We Think
We Think, by Charles Leadbeater is all about communities, mass innovation, the power of mass creativity and how it all fits together within the internet.
Watch a nice little video that illustrates what this book is all about, I like Leadbeaters style - black and white, handwriting and simple statements get across his complex ideas really well.
This book is different from any other book I have ever read because of the way it was put together and distributed. The first three chapters can be read online, which is unusual. It started on-line through a unique experiment in collaborative creativity involving hundreds of people across the world.
You are what you share. That is the ethic of the world being created by YouTube and MySpace, Wikipedia and Facebook. WeThink is a rallying call for the shared power of the web to make society more open and egalitarian.
We Think reports on an unparralleled wave of collaborative creativity, as people from California and China devise ways to work together that are more democratic, productvie and creative. This book is a guide to the new culture of mass participation and innovation - the generation growing up with the web will not be contect to remain spectators. They weant to be players and this is their slogan: we think therefore we are.
He discusses the idea of a commons, which I found really interesting. A commons is anything like the street on which we drive, the skies through which planes fly, public parks and the beaches on which we relax. A commons belongs to a community- sometimes a tightly defined community - sometimes everyone.

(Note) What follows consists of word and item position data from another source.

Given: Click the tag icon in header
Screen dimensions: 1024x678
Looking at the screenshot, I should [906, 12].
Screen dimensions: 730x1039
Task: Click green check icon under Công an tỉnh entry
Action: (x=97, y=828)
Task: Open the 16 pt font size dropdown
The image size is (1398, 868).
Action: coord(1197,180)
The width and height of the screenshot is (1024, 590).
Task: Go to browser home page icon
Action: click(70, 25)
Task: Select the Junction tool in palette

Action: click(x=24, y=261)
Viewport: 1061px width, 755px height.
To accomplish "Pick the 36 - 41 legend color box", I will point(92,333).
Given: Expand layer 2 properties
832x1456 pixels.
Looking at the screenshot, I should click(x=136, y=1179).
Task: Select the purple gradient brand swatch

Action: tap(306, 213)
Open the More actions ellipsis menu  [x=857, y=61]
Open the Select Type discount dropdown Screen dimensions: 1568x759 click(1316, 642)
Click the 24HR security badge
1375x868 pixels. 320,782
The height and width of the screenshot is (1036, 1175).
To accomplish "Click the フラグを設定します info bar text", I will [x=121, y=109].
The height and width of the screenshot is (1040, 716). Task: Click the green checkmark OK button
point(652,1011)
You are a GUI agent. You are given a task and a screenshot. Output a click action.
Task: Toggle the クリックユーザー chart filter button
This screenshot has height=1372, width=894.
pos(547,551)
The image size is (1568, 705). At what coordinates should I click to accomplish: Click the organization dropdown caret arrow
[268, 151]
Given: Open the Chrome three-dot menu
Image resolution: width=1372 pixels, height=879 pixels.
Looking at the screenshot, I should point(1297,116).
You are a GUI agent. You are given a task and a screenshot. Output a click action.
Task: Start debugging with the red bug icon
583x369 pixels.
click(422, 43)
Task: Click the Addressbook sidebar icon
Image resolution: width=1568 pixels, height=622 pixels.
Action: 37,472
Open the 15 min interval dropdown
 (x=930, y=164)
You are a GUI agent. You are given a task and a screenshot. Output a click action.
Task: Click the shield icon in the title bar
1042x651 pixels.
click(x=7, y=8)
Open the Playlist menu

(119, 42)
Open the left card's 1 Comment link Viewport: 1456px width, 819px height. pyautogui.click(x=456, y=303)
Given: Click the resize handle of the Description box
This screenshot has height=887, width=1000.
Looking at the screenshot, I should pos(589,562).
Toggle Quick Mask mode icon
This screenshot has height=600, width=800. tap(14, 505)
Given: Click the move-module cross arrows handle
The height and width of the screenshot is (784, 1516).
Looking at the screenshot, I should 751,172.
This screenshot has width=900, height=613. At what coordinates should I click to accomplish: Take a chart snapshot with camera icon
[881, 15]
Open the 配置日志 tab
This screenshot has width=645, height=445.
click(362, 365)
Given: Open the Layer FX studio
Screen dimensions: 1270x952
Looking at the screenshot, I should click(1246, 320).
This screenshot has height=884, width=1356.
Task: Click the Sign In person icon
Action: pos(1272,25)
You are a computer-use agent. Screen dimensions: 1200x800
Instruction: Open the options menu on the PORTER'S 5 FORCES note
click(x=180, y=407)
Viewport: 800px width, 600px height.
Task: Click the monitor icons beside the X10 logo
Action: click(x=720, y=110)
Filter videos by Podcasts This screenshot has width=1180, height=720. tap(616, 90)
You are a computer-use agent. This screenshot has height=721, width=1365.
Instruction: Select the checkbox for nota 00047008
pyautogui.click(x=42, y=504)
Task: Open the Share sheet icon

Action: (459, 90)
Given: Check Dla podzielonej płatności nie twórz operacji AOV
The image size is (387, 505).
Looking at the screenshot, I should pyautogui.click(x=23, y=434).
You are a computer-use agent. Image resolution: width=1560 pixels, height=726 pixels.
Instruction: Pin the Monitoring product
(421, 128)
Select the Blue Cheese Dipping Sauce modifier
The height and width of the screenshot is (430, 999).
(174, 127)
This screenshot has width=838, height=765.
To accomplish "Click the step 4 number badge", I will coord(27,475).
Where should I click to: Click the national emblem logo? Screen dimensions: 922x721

A day on a public beach exemplifies the commons in action. Beaches are ordered without being controlled. No one is in charge. A publicj beach is a model civil space - tolerant, playful, self-regulating, democratic in spirit. As the day unfolds everyone takes their spot, adjusting to where everyone else has pitched their towel. Normal rules do not apply because there is no private property. The web is bringing the spirit of the beach into the sharing of ideas and information.
The more content we create, blogs, videos, myspace, bebo etc.. the more we need We Think to sort it. When you think of pre-industrial forms of organisation - the commons, peer to peer working, community innovation and folk creativity. These are all very old.
Where as if you mix this with the brand new blogs and wikipedias etc, you have a new working model - a social form of creativity for everyone - giving us the capacity and tools to think, act and experiment.
Another book which I have been reading online is Back of The Napkin by Dan Roam it is easy to read and digest. I have also been interested in visual thinking within design and this book is helping to to visualise my ideas more freely. "Doodle aloud and erase even louder...the combination of simultaneous creation and narration is magic..." Check out his blog , I am keen to try out the 'best ever visualisation tool' that we all have on our computer within Microsoft powerpoint.
I liked this phrasing on what The End of the World could potentially be. We Think is creating new ways for these conversations to emerge - conversations that enable people who combine their different skills, insights and knowledge to explore a problem.
I also liked Leadbeaters interpretation on language - service designers are striving to create a universal design language to help others understand and relate to the work they do.